In short, I am still working on the crib set. No surprise really. I had hoped to sew a good bit on the weekend, but that was a naive hope at best, if not completely delusional. Weekends are not my best sewing time. Although the weekdays are often filled with work and other "tasks that must be done", weekends bring distractions of their own, and can go through periods bordering on constant bedevilment.
Oh well.
I have actually made progress though, and good progress at that. When I suggested this I had no idea how many details were involved in making a crib bumper. I am consoled by the thought that mine, although plain and not covered with cutesy animal appliques, is turning out quite nice, nicer than the many bumpers we examined in Babies"R"Us .
Sunday, due to the bedevilment issue, I was probably not in the mood to sew, and found that although the sewing was not difficult, sewing batting onto the twelve pieces of the bumper, and most annoyingly, trimming said batting out of the seam allowances, while it stuck to my hands, the fabric, and everything else, shredding in the process, did not make for the most relaxing of sewing projects.
Monday evening was better. The next stage of construction consisted of making ties to attach the bumpers to the crib. This required 16 strips of fabric which must first be sewed into tubes, right sides together:
A gap was left in the middle of each tube to allow for turning:
I broke the process into batches, just to avoid having to turn everything at once. After all the tubes were turned, the openings were stitched closed:
which was actually more enjoyable than trimming and turning all the tubes.
And then, finally, late last night I sewed on the 32 pieces of Velcro.

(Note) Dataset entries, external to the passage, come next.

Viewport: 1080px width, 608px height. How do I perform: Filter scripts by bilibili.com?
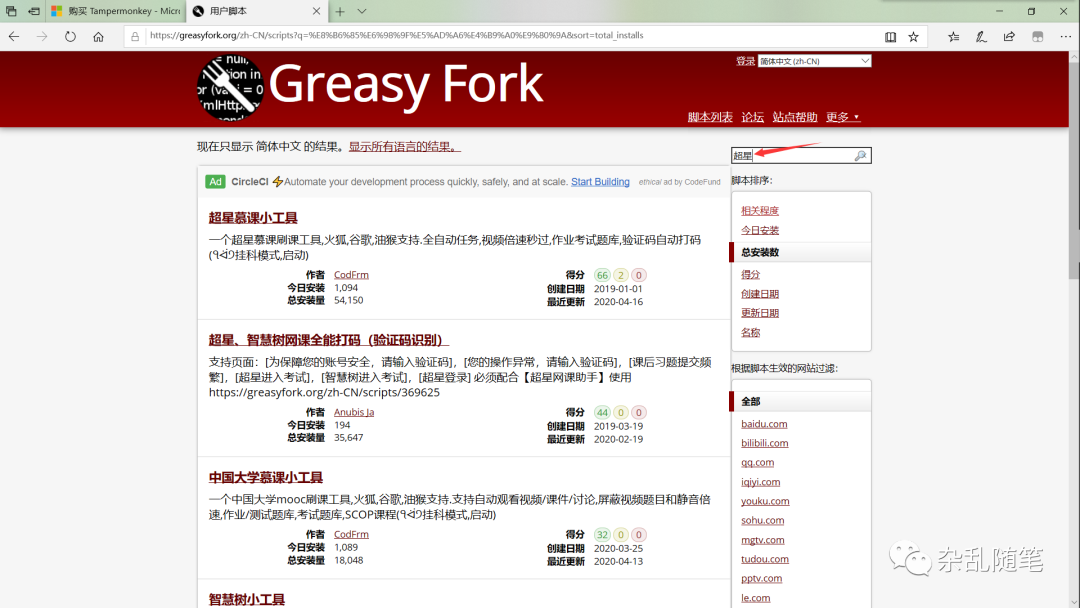[764, 443]
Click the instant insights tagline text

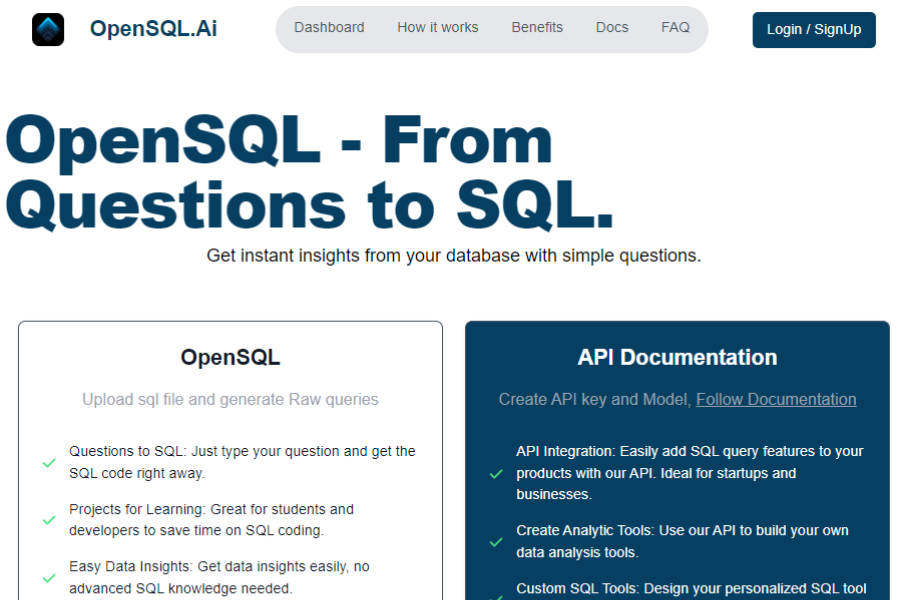point(453,255)
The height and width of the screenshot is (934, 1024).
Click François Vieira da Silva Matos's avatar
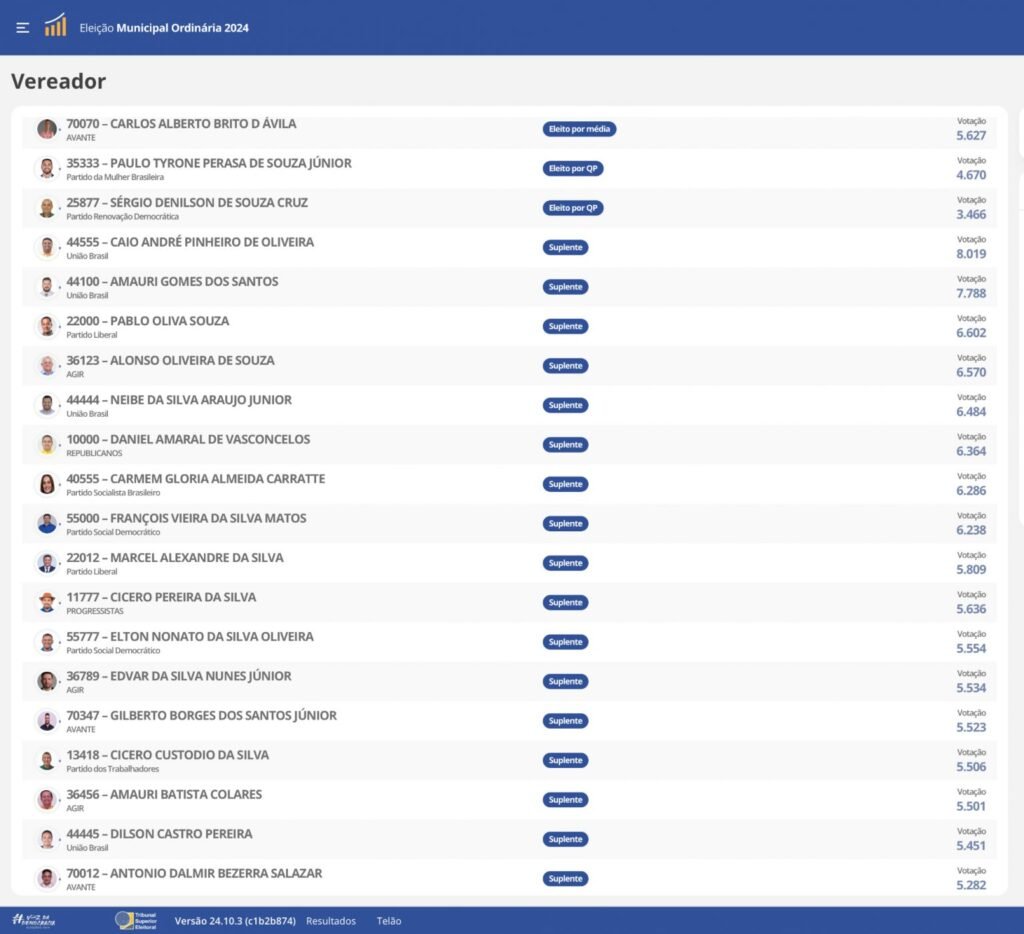[x=47, y=523]
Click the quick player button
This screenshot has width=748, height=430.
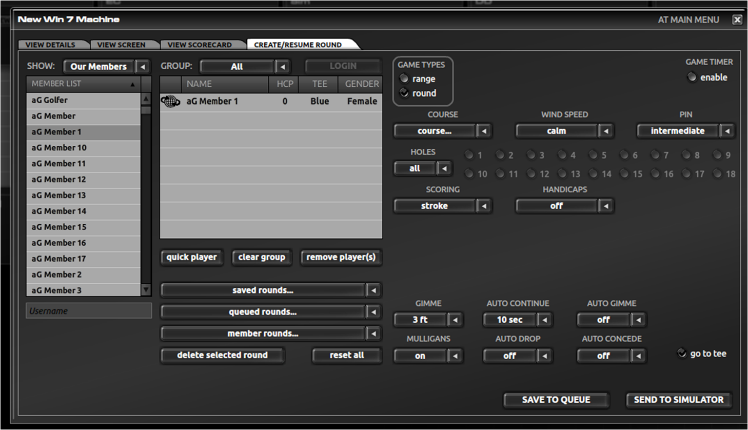point(191,257)
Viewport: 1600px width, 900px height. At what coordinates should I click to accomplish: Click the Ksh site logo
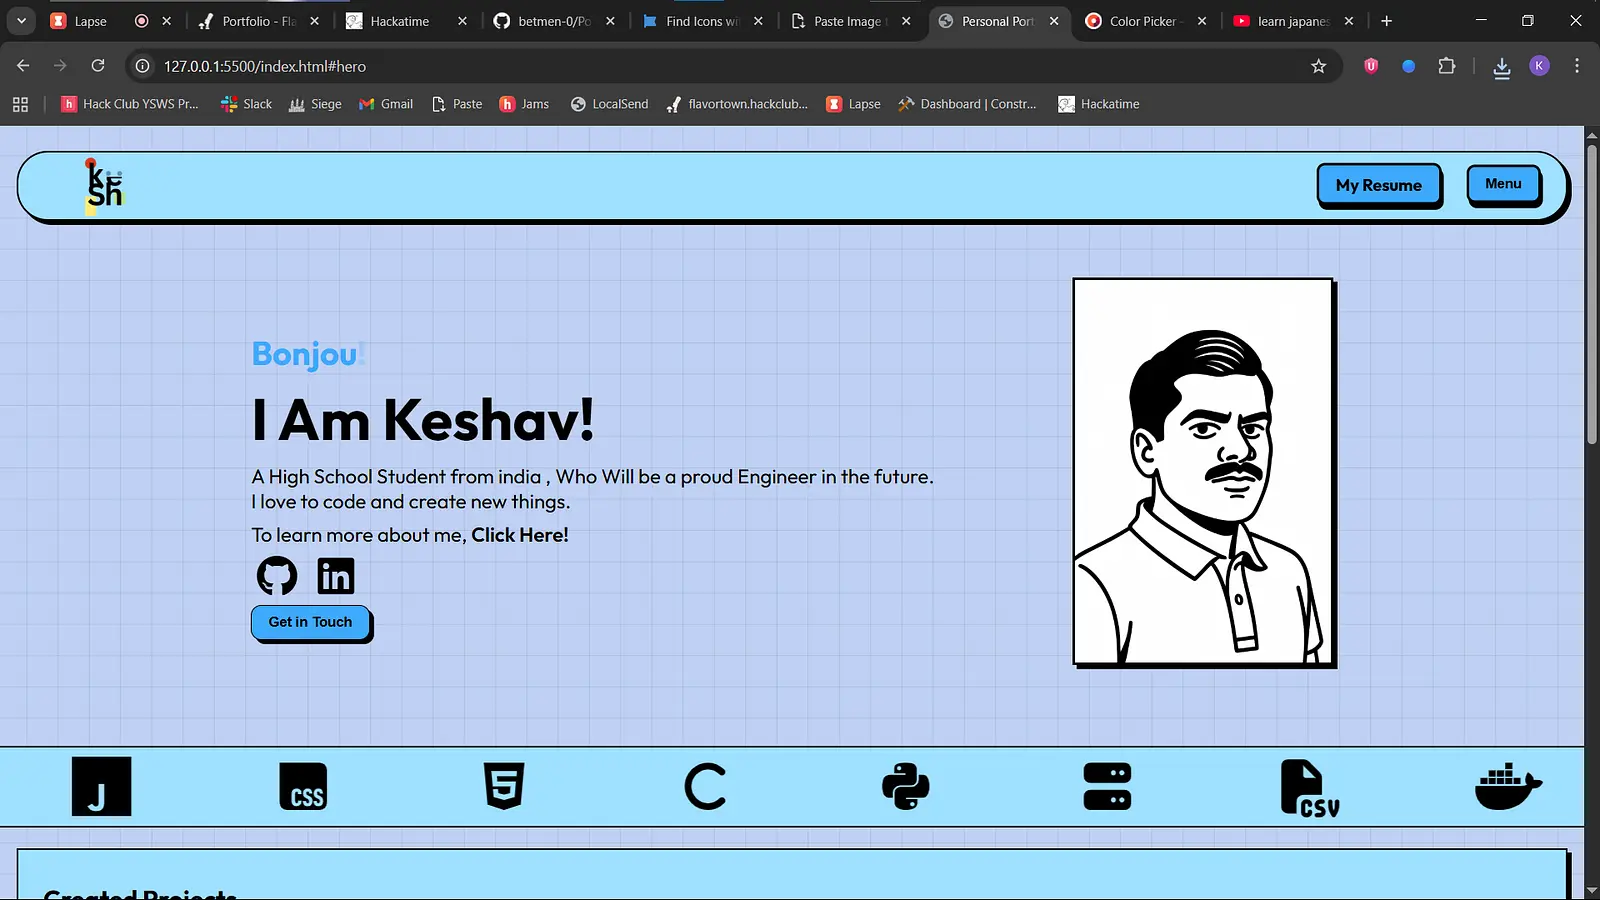(104, 186)
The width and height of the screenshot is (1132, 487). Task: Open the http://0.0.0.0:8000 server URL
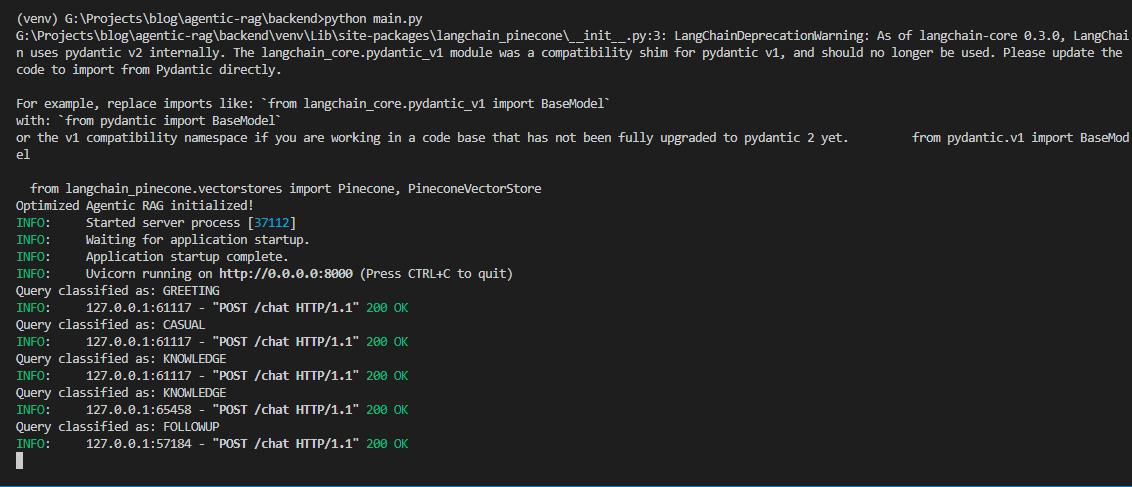[x=288, y=274]
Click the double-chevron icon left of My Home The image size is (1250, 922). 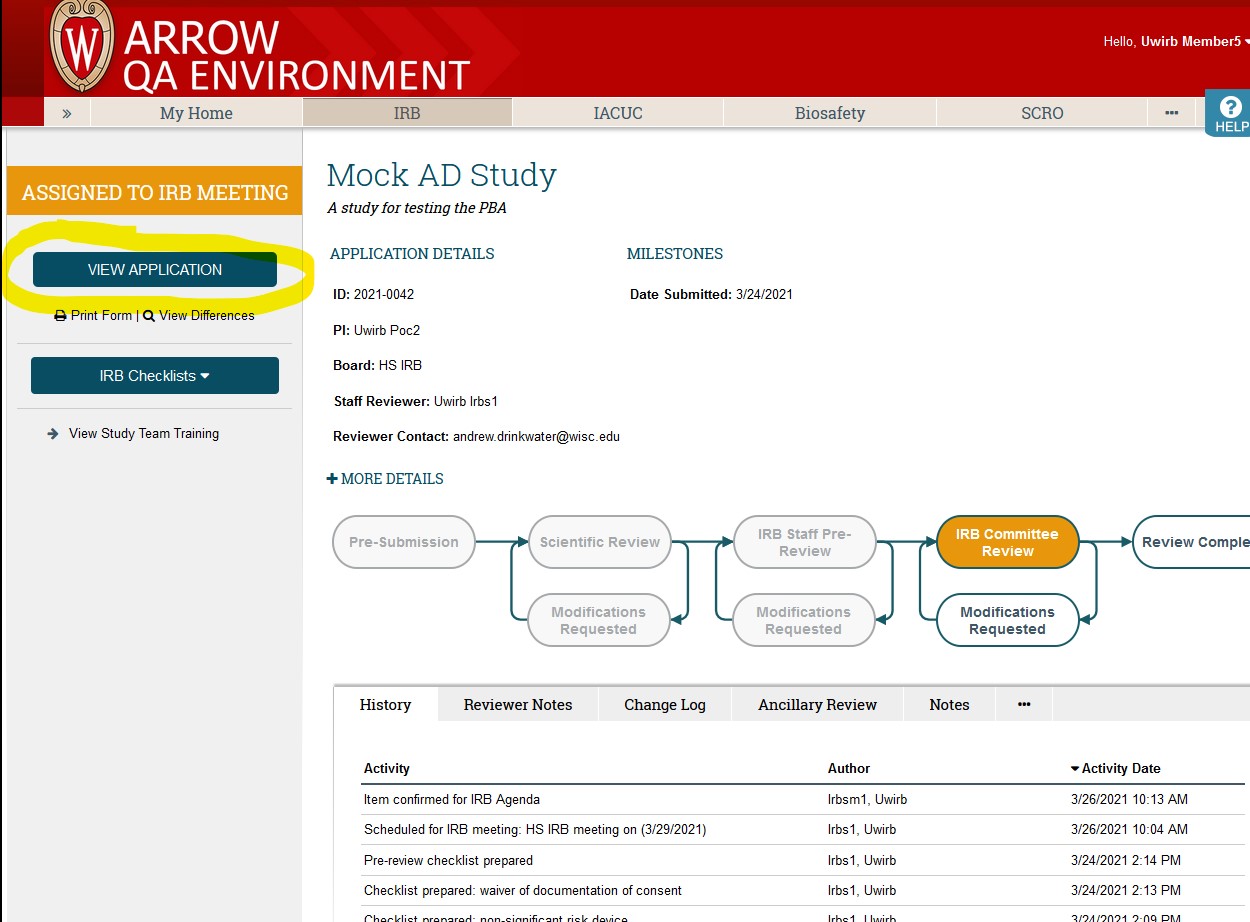64,112
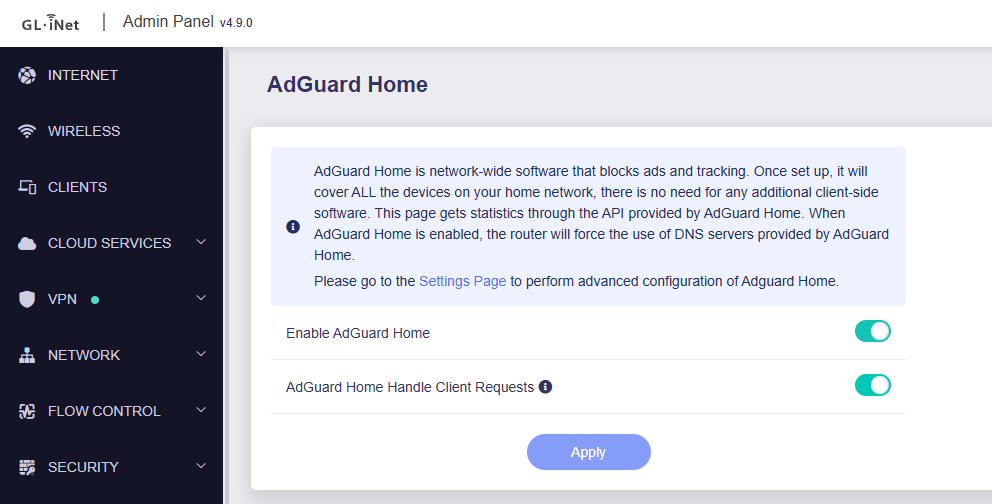This screenshot has height=504, width=992.
Task: Click the Network topology icon
Action: pos(27,355)

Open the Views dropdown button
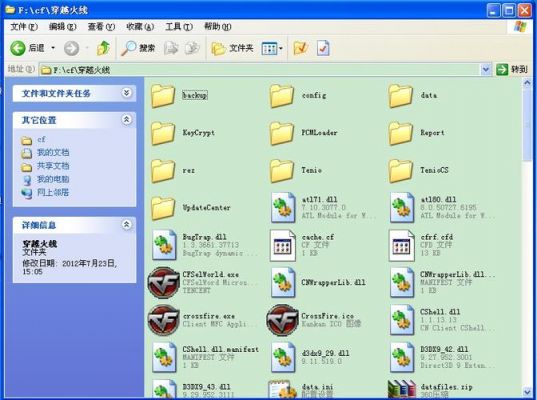272,48
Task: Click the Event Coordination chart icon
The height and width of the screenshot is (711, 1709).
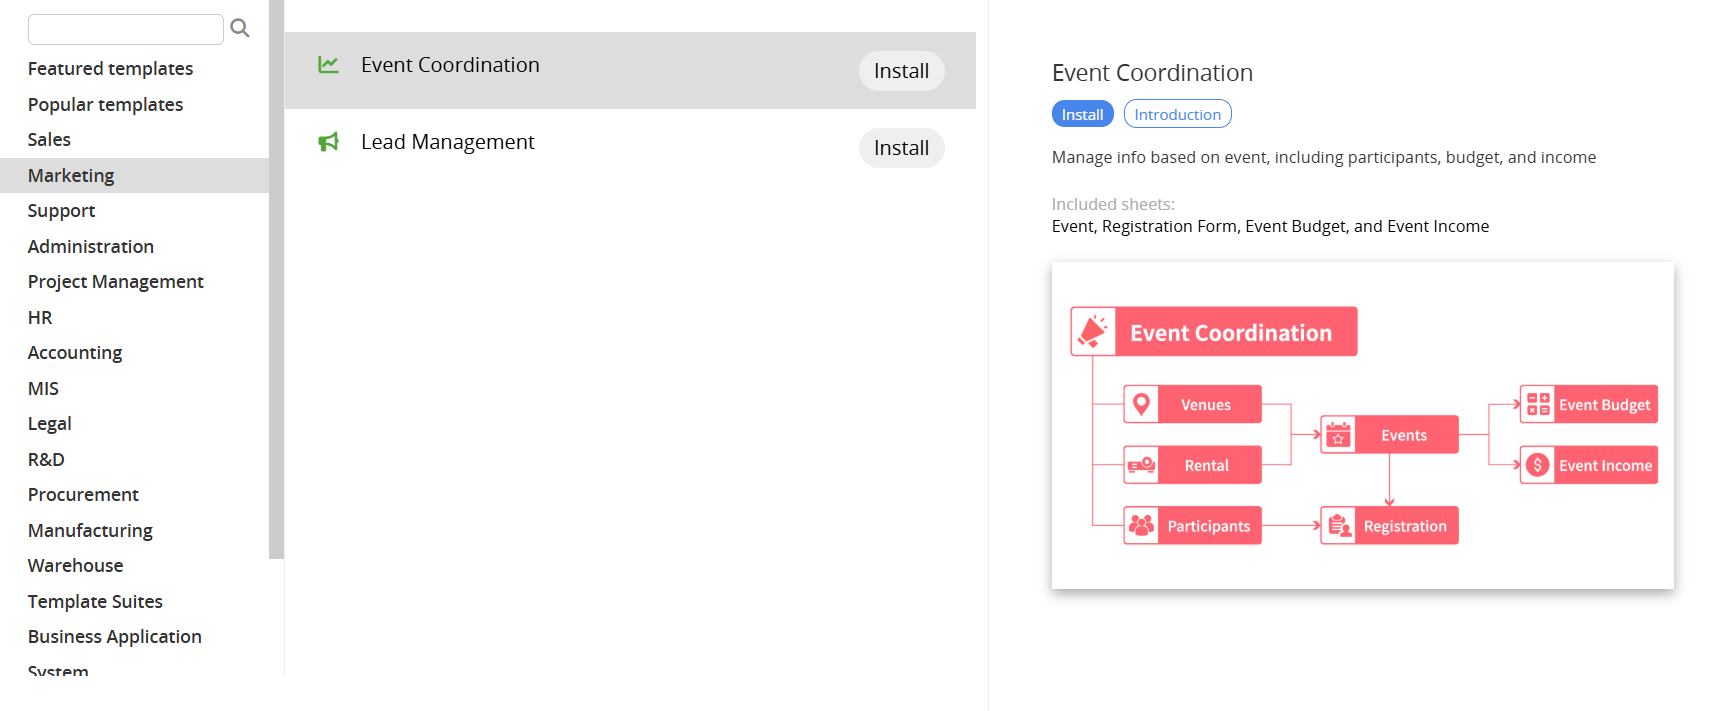Action: click(x=328, y=65)
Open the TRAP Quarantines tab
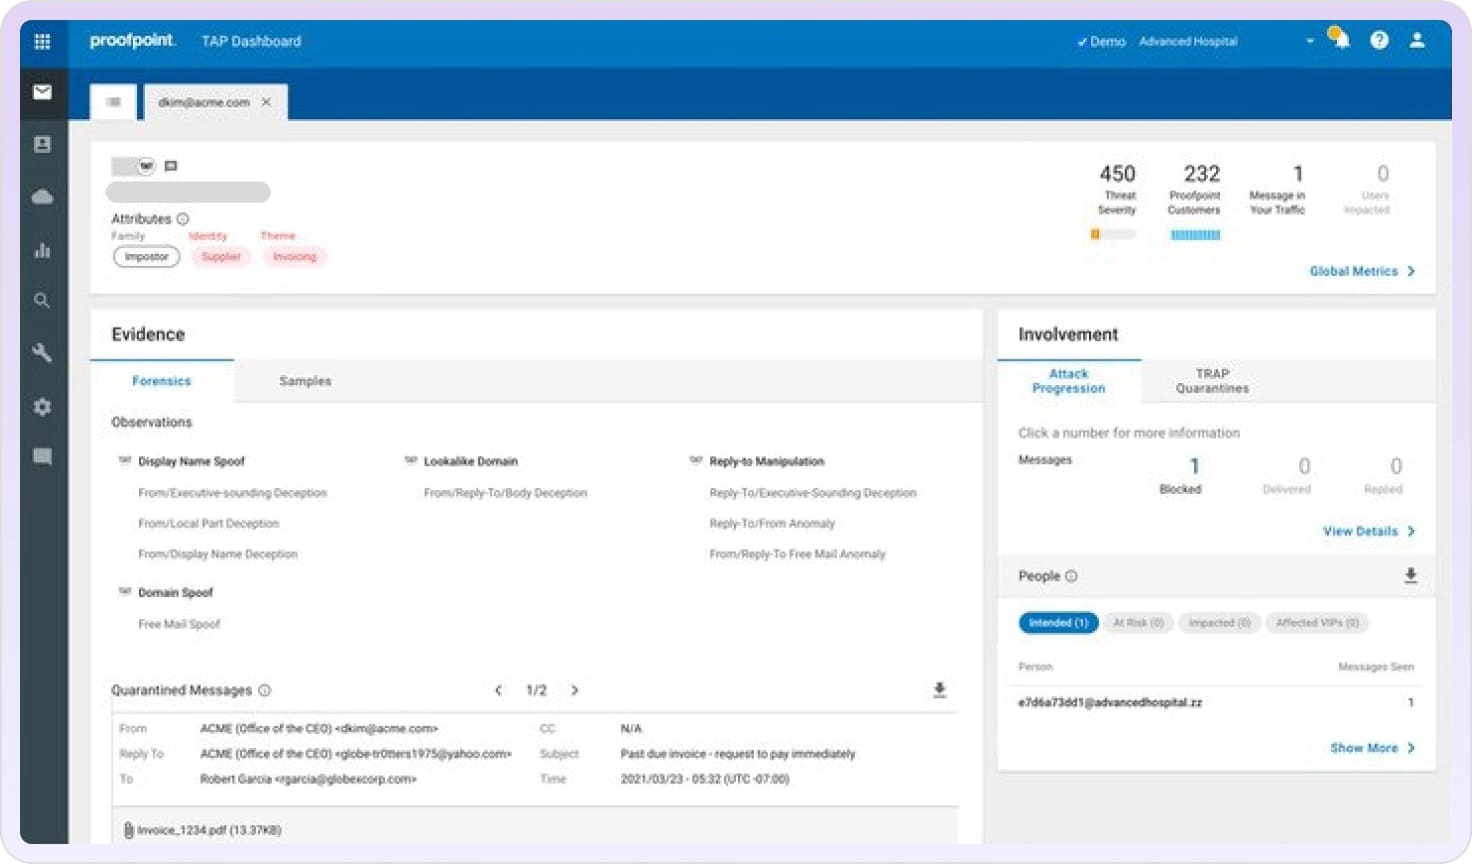 (x=1212, y=381)
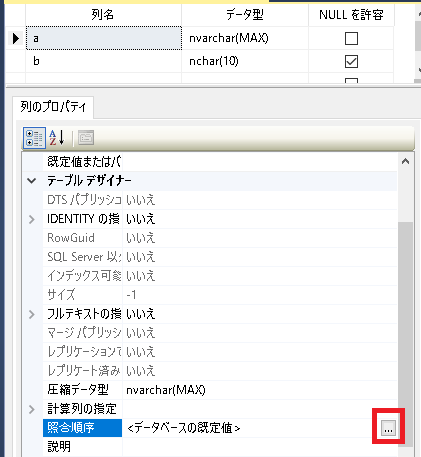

This portion of the project gave me considerable pause before I started just because I found the directions in the pattern somewhat confusing, and knowing my own natural inclination to do things backwards, I was terribly afraid of messing it up. I'm the kind of person who tries to push doors that are supposed to be pulled, and the woman who filed all the books in the house alphabetically from right to left even though I know perfectly well that everyone else does it the other way. I have also been known to write in notebooks from back to front as well, but that is neither here nor there.
So what was the problem?
My problem was the way in which the instructions for applying the Velcro were written in the pattern, McCall's 4328:
The instructions do not use the standard terms "hook" and "loop" to describe the different sides of the Velcro tape, but instead use the terms "soft" and "hard" as in "Cut sixteen sections from soft side of VELCRO, each 3 1/2" (9cm) long" and then continues to instruct the hapless sewist to then cut the shorter sixteen pieces from the stiff section. This may be standard sewing terminology, but it was not familiar to me.
Hook and Loop I understand. Soft and Stiff???
I picked up the pieces of Velcro, each side of the tape seemed equally stiff to me, one was not more flexible than the other, my interpretation of soft and stiff. What to do? I really didn't want to mess this up. I finally decided that by "soft" they must mean the "loop" side of the Velcro because it is kind of soft and fuzzy looking, although it doesn't really feel soft to me. I would have understood "fuzzy" or "curly" more easily than soft. Therefore stiff must mean the "hook" side, which I would have called "prickly" or even "smooth" comparatively speaking.
And so they are done and the bumpers are ready for final assembly. If I got the Velcro thing backwards, I really don't want to know.